** Exercise description **
Lay out each line of the items below as a Markdown table with the columns Row and Line, numbering the rows and skipping blank lines.
──────────────────────────────
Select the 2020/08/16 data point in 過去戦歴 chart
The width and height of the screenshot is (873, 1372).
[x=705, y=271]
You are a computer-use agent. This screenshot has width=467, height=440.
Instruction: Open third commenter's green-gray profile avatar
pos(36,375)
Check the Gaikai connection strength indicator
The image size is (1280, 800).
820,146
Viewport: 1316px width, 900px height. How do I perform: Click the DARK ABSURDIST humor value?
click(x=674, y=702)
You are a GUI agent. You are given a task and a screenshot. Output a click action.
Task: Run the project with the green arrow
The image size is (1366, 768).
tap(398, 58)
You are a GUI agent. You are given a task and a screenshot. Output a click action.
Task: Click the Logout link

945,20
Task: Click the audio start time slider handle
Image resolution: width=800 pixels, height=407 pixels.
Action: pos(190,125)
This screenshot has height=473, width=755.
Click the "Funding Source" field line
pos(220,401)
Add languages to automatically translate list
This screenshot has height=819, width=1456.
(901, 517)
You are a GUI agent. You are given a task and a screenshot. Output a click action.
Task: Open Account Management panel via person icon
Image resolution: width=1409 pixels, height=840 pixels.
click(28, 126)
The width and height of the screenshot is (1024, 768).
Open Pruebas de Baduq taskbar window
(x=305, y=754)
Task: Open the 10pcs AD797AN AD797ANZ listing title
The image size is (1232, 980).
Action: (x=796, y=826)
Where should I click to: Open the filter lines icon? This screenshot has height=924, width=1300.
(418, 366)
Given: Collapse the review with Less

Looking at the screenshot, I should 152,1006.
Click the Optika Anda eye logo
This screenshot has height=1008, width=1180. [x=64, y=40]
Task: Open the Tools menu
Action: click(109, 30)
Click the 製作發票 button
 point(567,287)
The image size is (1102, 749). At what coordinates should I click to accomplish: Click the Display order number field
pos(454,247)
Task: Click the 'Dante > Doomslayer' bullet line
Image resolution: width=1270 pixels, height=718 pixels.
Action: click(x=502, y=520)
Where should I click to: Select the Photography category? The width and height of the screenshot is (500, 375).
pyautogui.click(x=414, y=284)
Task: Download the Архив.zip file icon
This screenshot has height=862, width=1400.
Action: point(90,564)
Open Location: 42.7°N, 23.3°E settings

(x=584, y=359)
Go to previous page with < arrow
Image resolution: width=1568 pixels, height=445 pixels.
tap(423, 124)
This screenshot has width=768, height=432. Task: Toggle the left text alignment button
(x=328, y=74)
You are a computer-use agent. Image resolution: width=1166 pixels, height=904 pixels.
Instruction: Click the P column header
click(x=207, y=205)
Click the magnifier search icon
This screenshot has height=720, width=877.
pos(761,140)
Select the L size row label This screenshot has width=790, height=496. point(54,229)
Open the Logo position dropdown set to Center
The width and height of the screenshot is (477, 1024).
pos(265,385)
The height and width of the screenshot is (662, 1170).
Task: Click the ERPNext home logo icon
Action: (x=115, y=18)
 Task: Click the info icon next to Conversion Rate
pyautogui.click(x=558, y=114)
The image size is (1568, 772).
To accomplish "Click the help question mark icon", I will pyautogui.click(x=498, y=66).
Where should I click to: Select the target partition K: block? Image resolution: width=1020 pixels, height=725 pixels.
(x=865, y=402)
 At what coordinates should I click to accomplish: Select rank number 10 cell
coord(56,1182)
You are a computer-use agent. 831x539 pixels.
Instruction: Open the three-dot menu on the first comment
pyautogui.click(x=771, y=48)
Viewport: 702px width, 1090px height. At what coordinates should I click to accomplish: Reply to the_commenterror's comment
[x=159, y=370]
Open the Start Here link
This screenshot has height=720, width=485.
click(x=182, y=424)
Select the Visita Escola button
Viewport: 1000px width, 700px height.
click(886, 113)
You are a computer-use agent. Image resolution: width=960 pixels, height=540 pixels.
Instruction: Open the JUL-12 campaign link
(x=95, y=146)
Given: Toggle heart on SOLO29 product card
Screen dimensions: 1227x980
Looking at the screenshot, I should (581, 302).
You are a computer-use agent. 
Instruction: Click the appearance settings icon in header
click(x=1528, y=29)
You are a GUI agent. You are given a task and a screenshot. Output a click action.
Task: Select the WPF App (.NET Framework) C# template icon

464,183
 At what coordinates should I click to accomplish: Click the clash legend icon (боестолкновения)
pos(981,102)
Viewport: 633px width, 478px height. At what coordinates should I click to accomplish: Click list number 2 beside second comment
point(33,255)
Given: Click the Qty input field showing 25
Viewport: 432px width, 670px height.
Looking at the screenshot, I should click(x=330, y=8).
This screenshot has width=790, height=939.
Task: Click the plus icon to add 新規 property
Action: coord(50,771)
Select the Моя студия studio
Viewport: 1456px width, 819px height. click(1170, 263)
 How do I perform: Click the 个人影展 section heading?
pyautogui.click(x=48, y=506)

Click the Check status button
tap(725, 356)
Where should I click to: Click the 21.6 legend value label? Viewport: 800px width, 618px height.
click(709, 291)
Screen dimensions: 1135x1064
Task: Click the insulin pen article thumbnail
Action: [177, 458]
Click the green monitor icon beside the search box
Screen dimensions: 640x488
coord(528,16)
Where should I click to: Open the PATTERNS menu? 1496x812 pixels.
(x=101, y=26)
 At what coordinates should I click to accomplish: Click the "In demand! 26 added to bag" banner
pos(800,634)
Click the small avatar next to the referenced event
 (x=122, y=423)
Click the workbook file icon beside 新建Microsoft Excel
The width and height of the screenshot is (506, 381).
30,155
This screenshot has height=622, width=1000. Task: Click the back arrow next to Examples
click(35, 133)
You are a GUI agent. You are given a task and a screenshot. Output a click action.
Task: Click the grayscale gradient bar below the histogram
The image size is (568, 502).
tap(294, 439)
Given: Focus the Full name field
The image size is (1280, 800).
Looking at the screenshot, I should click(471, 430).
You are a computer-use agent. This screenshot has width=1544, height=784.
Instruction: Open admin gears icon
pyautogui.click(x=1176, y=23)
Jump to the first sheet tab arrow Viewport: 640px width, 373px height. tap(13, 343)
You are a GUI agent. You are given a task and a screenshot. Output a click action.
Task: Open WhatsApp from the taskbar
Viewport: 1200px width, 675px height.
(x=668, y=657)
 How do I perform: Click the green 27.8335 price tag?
──────────────────────────────
** Worked solution **
| Row | Line |
|---|---|
| 1 | Select the 2020/08/16 data point in 過去戦歴 chart |
| 2 | The width and height of the screenshot is (873, 1372). |
| 3 | [x=705, y=271] |
| 4 | You are a computer-use agent. This screenshot has width=467, height=440. |
| 5 | Instruction: Open third commenter's green-gray profile avatar |
| 6 | pos(36,375) |
| 7 | Check the Gaikai connection strength indicator |
| 8 | The image size is (1280, 800). |
| 9 | 820,146 |
| 10 | Viewport: 1316px width, 900px height. How do I perform: Click the DARK ABSURDIST humor value? |
| 11 | click(x=674, y=702) |
| 12 | You are a GUI agent. You are given a task and a screenshot. Output a click action. |
| 13 | Task: Run the project with the green arrow |
| 14 | The image size is (1366, 768). |
| 15 | tap(398, 58) |
| 16 | You are a GUI agent. You are given a task and a screenshot. Output a click action. |
| 17 | Task: Click the Logout link |
| 18 | 945,20 |
| 19 | Task: Click the audio start time slider handle |
| 20 | Image resolution: width=800 pixels, height=407 pixels. |
| 21 | Action: pos(190,125) |
| 22 | This screenshot has height=473, width=755. |
| 23 | Click the "Funding Source" field line |
| 24 | pos(220,401) |
| 25 | Add languages to automatically translate list |
| 26 | This screenshot has height=819, width=1456. |
| 27 | (901, 517) |
| 28 | You are a GUI agent. You are given a task and a screenshot. Output a click action. |
| 29 | Task: Open Account Management panel via person icon |
| 30 | Image resolution: width=1409 pixels, height=840 pixels. |
| 31 | click(28, 126) |
| 32 | The width and height of the screenshot is (1024, 768). |
| 33 | Open Pruebas de Baduq taskbar window |
| 34 | (x=305, y=754) |
| 35 | Task: Open the 10pcs AD797AN AD797ANZ listing title |
| 36 | The image size is (1232, 980). |
| 37 | Action: (x=796, y=826) |
| 38 | Where should I click to: Open the filter lines icon? This screenshot has height=924, width=1300. |
| 39 | (418, 366) |
| 40 | Given: Collapse the review with Less |
| 41 | Looking at the screenshot, I should 152,1006. |
| 42 | Click the Optika Anda eye logo |
| 43 | This screenshot has height=1008, width=1180. [x=64, y=40] |
| 44 | Task: Open the Tools menu |
| 45 | Action: click(109, 30) |
| 46 | Click the 製作發票 button |
| 47 |  point(567,287) |
| 48 | The image size is (1102, 749). At what coordinates should I click to accomplish: Click the Display order number field |
| 49 | pos(454,247) |
| 50 | Task: Click the 'Dante > Doomslayer' bullet line |
| 51 | Image resolution: width=1270 pixels, height=718 pixels. |
| 52 | Action: click(x=502, y=520) |
| 53 | Where should I click to: Select the Photography category? The width and height of the screenshot is (500, 375). |
| 54 | pyautogui.click(x=414, y=284) |
| 55 | Task: Download the Архив.zip file icon |
| 56 | This screenshot has height=862, width=1400. |
| 57 | Action: point(90,564) |
| 58 | Open Location: 42.7°N, 23.3°E settings |
| 59 | (x=584, y=359) |
| 60 | Go to previous page with < arrow |
| 61 | Image resolution: width=1568 pixels, height=445 pixels. |
| 62 | tap(423, 124) |
| 63 | This screenshot has width=768, height=432. Task: Toggle the left text alignment button |
| 64 | (x=328, y=74) |
| 65 | You are a computer-use agent. Image resolution: width=1166 pixels, height=904 pixels. |
| 66 | Instruction: Click the P column header |
| 67 | click(x=207, y=205) |
| 68 | Click the magnifier search icon |
| 69 | This screenshot has height=720, width=877. |
| 70 | pos(761,140) |
| 71 | Select the L size row label This screenshot has width=790, height=496. point(54,229) |
| 72 | Open the Logo position dropdown set to Center |
| 73 | The width and height of the screenshot is (477, 1024). |
| 74 | pos(265,385) |
| 75 | The height and width of the screenshot is (662, 1170). |
| 76 | Task: Click the ERPNext home logo icon |
| 77 | Action: (x=115, y=18) |
| 78 |  Task: Click the info icon next to Conversion Rate |
| 79 | pyautogui.click(x=558, y=114) |
| 80 | The image size is (1568, 772). |
| 81 | To accomplish "Click the help question mark icon", I will pyautogui.click(x=498, y=66). |
| 82 | Where should I click to: Select the target partition K: block? Image resolution: width=1020 pixels, height=725 pixels. |
| 83 | (x=865, y=402) |
| 84 |  At what coordinates should I click to accomplish: Select rank number 10 cell |
| 85 | coord(56,1182) |
| 86 | You are a computer-use agent. 831x539 pixels. |
| 87 | Instruction: Open the three-dot menu on the first comment |
| 88 | pyautogui.click(x=771, y=48) |
| 89 | Viewport: 702px width, 1090px height. At what coordinates should I click to accomplish: Reply to the_commenterror's comment |
| 90 | [x=159, y=370] |
| 91 | Open the Start Here link |
| 92 | This screenshot has height=720, width=485. |
| 93 | click(x=182, y=424) |
| 94 | Select the Visita Escola button |
| 95 | Viewport: 1000px width, 700px height. |
| 96 | click(886, 113) |
| 97 | You are a computer-use agent. Image resolution: width=960 pixels, height=540 pixels. |
| 98 | Instruction: Open the JUL-12 campaign link |
| 99 | (x=95, y=146) |
| 100 | Given: Toggle heart on SOLO29 product card |
| 101 | Screen dimensions: 1227x980 |
| 102 | Looking at the screenshot, I should (581, 302). |
| 103 | You are a computer-use agent.  |
| 104 | Instruction: Click the appearance settings icon in header |
| 105 | click(x=1528, y=29) |
| 106 | You are a GUI agent. You are given a task and a screenshot. Output a click action. |
| 107 | Task: Select the WPF App (.NET Framework) C# template icon |
| 108 | 464,183 |
| 109 |  At what coordinates should I click to accomplish: Click the clash legend icon (боестолкновения) |
| 110 | pos(981,102) |
| 111 | Viewport: 633px width, 478px height. At what coordinates should I click to accomplish: Click list number 2 beside second comment |
| 112 | point(33,255) |
| 113 | Given: Click the Qty input field showing 25 |
| 114 | Viewport: 432px width, 670px height. |
| 115 | Looking at the screenshot, I should click(x=330, y=8). |
| 116 | This screenshot has width=790, height=939. |
| 117 | Task: Click the plus icon to add 新規 property |
| 118 | Action: coord(50,771) |
| 119 | Select the Моя студия studio |
| 120 | Viewport: 1456px width, 819px height. click(1170, 263) |
| 121 |  How do I perform: Click the 个人影展 section heading? |
| 122 | pyautogui.click(x=48, y=506) |
| 123 | Click the Check status button |
| 124 | tap(725, 356) |
| 125 | Where should I click to: Click the 21.6 legend value label? Viewport: 800px width, 618px height. |
| 126 | click(709, 291) |
| 127 | Screen dimensions: 1135x1064 |
| 128 | Task: Click the insulin pen article thumbnail |
| 129 | Action: [177, 458] |
| 130 | Click the green monitor icon beside the search box |
| 131 | Screen dimensions: 640x488 |
| 132 | coord(528,16) |
| 133 | Where should I click to: Open the PATTERNS menu? 1496x812 pixels. |
| 134 | (x=101, y=26) |
| 135 |  At what coordinates should I click to accomplish: Click the "In demand! 26 added to bag" banner |
| 136 | pos(800,634) |
| 137 | Click the small avatar next to the referenced event |
| 138 |  (x=122, y=423) |
| 139 | Click the workbook file icon beside 新建Microsoft Excel |
| 140 | The width and height of the screenshot is (506, 381). |
| 141 | 30,155 |
| 142 | This screenshot has height=622, width=1000. Task: Click the back arrow next to Examples |
| 143 | click(35, 133) |
| 144 | You are a GUI agent. You are given a task and a screenshot. Output a click action. |
| 145 | Task: Click the grayscale gradient bar below the histogram |
| 146 | The image size is (568, 502). |
| 147 | tap(294, 439) |
| 148 | Given: Focus the Full name field |
| 149 | The image size is (1280, 800). |
| 150 | Looking at the screenshot, I should click(471, 430). |
| 151 | You are a computer-use agent. This screenshot has width=1544, height=784. |
| 152 | Instruction: Open admin gears icon |
| 153 | pyautogui.click(x=1176, y=23) |
| 154 | Jump to the first sheet tab arrow Viewport: 640px width, 373px height. tap(13, 343) |
| 155 | You are a GUI agent. You are given a task and a screenshot. Output a click action. |
| 156 | Task: Open WhatsApp from the taskbar |
| 157 | Viewport: 1200px width, 675px height. |
| 158 | (x=668, y=657) |
| 159 |  How do I perform: Click the green 27.8335 price tag? |